SOURCE DOCUMENT>

Let me tell you what happened to me last week, and you can weave your own story from this if push comes to shove.
Last Thursday night, I caught myself Becoming obsessed with making YT videos for the first time. I made them for my daughters, who have been alienated by their father. I could not stop where I initially planned to stop - I wanted to make slideshow from their art, find music scores to match, etc.
I was glad that I caught myself getting obsessed on my own. I reported it to the therapist, who said that with this level of focus and determination I was nearing mania.
I went home, put all the art pieces I corralled earlier for the slide show in their places, wrote down my plans for the videos as scripts so that I would be able to return to them later, and went to sleep feeling proud that I nipped the problem in the bud.
Next morning I woke up with a migraine accompanied by nausea.
I have regular mograines whose most surefire trigger is dehydration and skipping meals. Both during my obsession and during that evening when I was dealing with the problem, I neglected to eat and drink.
The migraine lasted for three days during which I could not sleep at night.
Then I finally fell asleep and next morning got up at 7 feeling refreshed and happy to be pain free. I was doing some stuff when it started to bother me that it was so dark outside. 10 am and so dark.
Well, it was 10 pm. I slept almost 24 hours at a stretch. So it is pissible to be SO out of it that you confuse day and night. Quite possible after 3 days in relentless pain.

Collected data:

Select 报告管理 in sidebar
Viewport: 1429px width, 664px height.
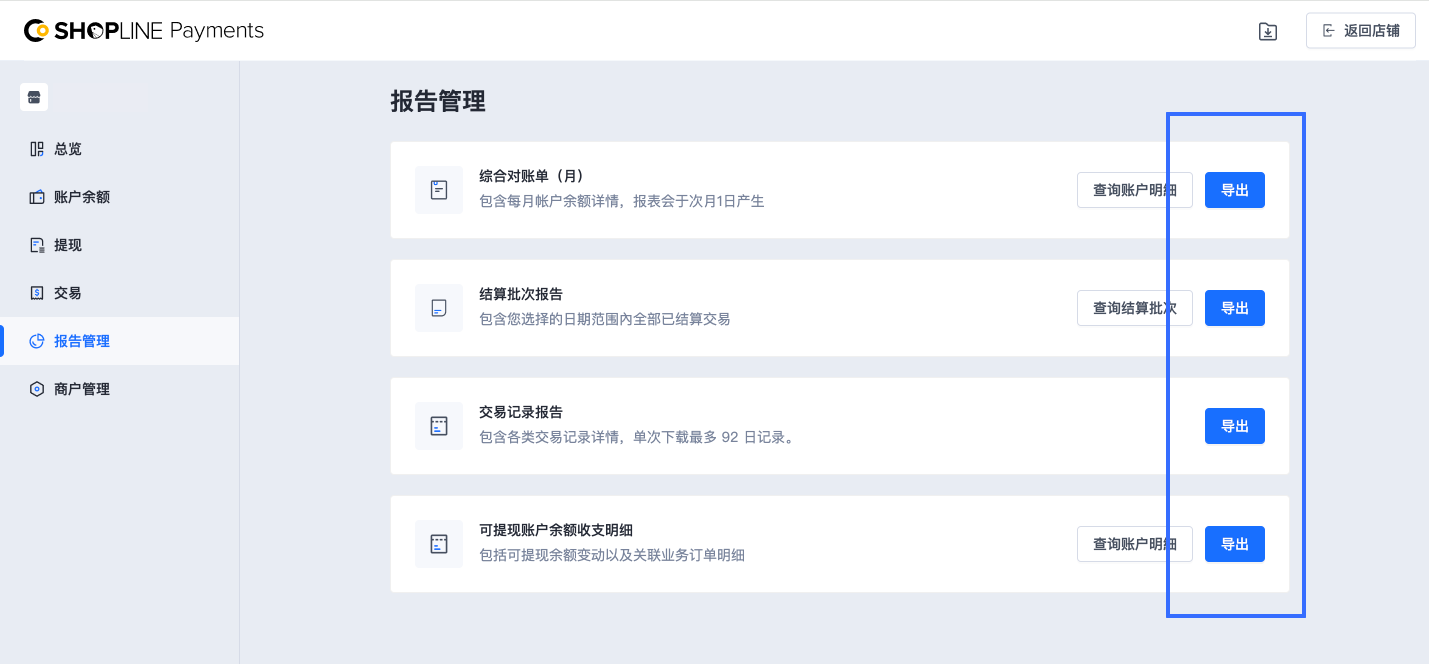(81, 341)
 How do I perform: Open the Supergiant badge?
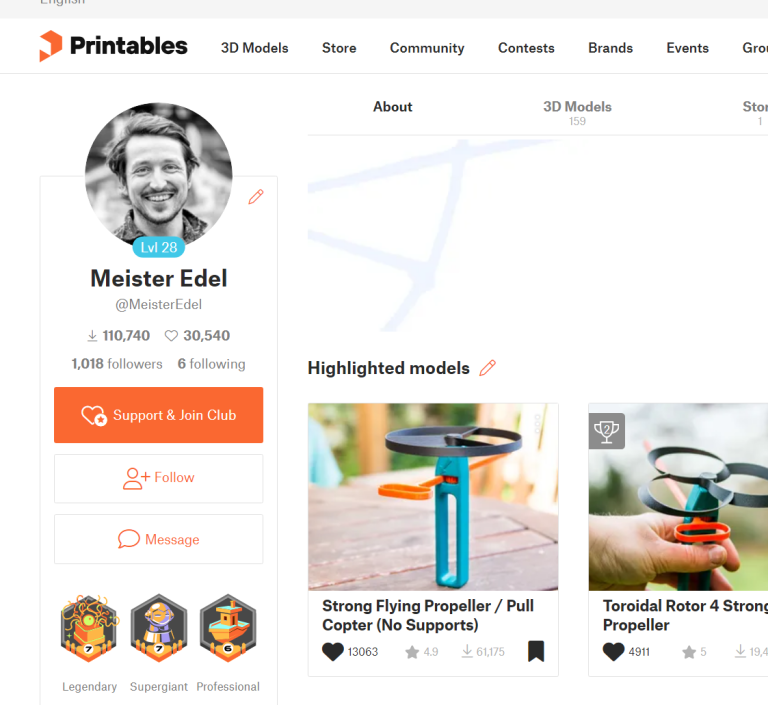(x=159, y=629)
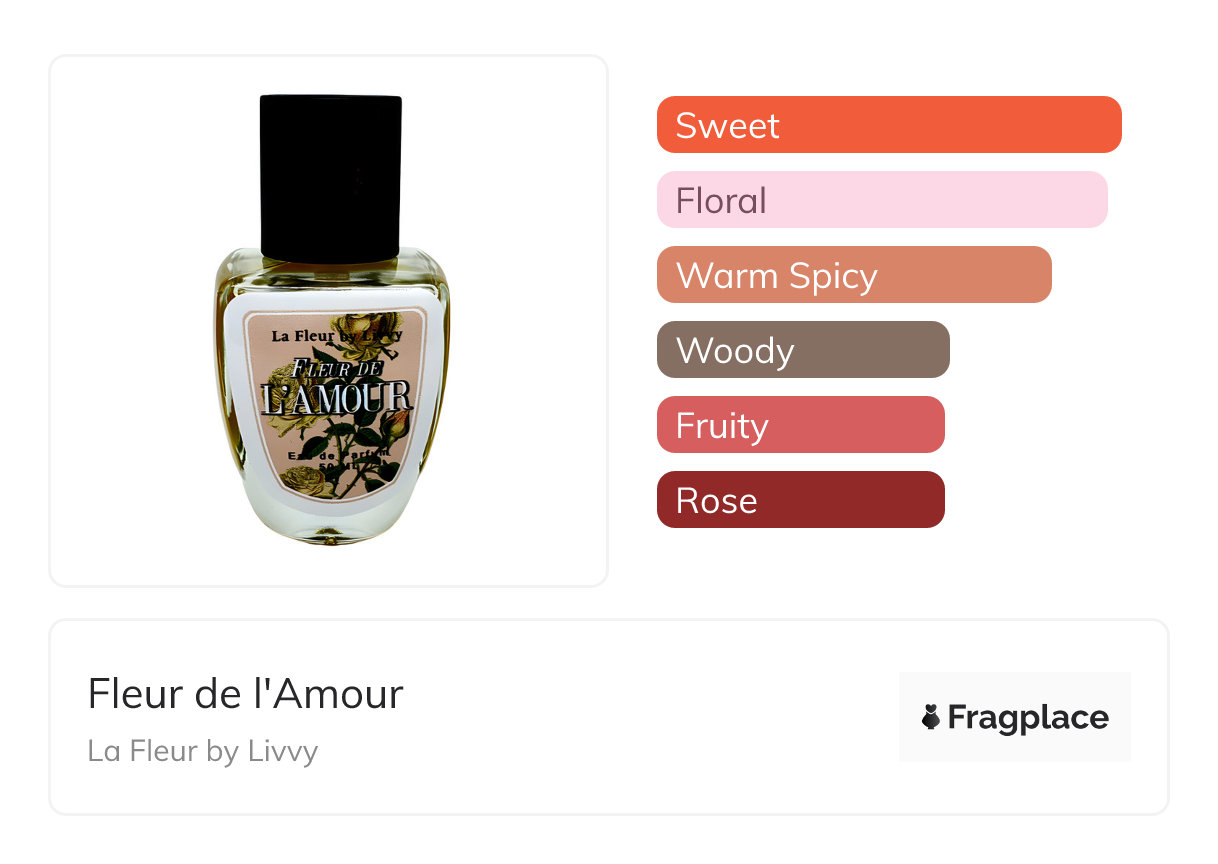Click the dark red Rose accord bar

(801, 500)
==
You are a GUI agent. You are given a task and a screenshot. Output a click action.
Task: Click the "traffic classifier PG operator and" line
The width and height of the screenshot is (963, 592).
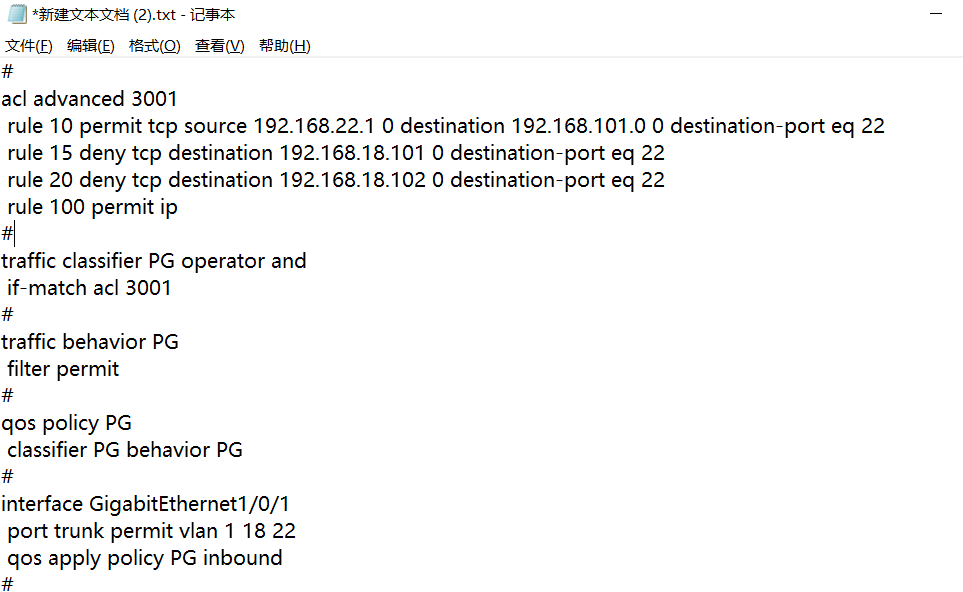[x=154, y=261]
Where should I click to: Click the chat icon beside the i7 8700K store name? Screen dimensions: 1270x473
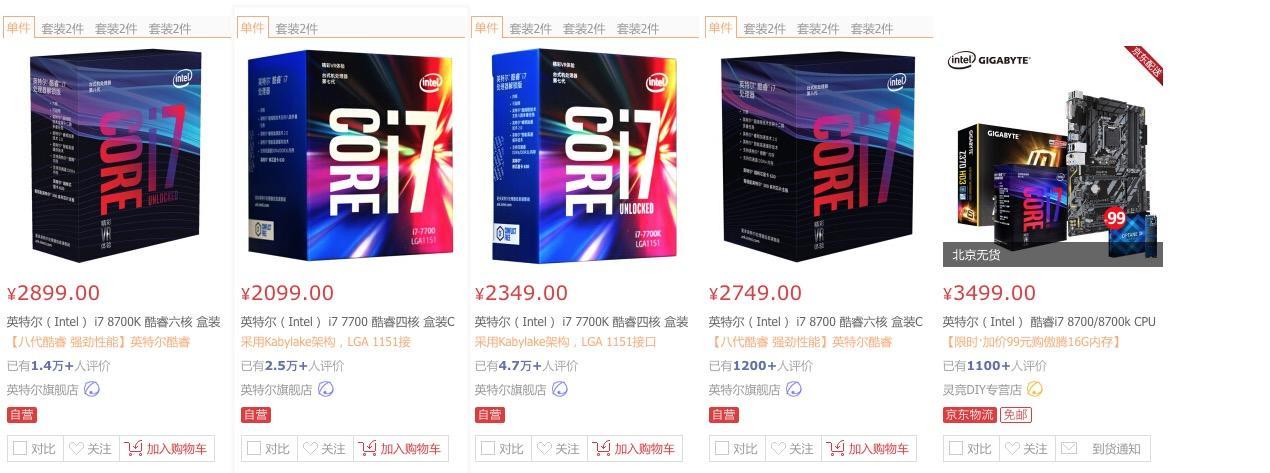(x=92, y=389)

WORK INSTRUCTION 1>
Print the stretch of the migraine account from "I have regular" through "sleep at night.".
WORK INSTRUCTION 2>
In the migraine account's sentence beginning "I went home," what three things does the writer say they did after going home?
WORK INSTRUCTION 3>
Translate this sentence from the migraine account into Spanish: "Next morning I woke up with a migraine accompanied by nausea."

TASK OUTPUT 1>
I have regular mograines whose most surefire trigger is dehydration and skipping meals. Both during my obsession and during that evening when I was dealing with the problem, I neglected to eat and drink.
The migraine lasted for three days during which I could not sleep at night.

TASK OUTPUT 2>
- Put all the art pieces corralled earlier for the slide show in their places
- Wrote down the plans for the videos as scripts to return to later
- Went to sleep

TASK OUTPUT 3>
A la mañana siguiente me desperté con una migraña acompañada de náuseas.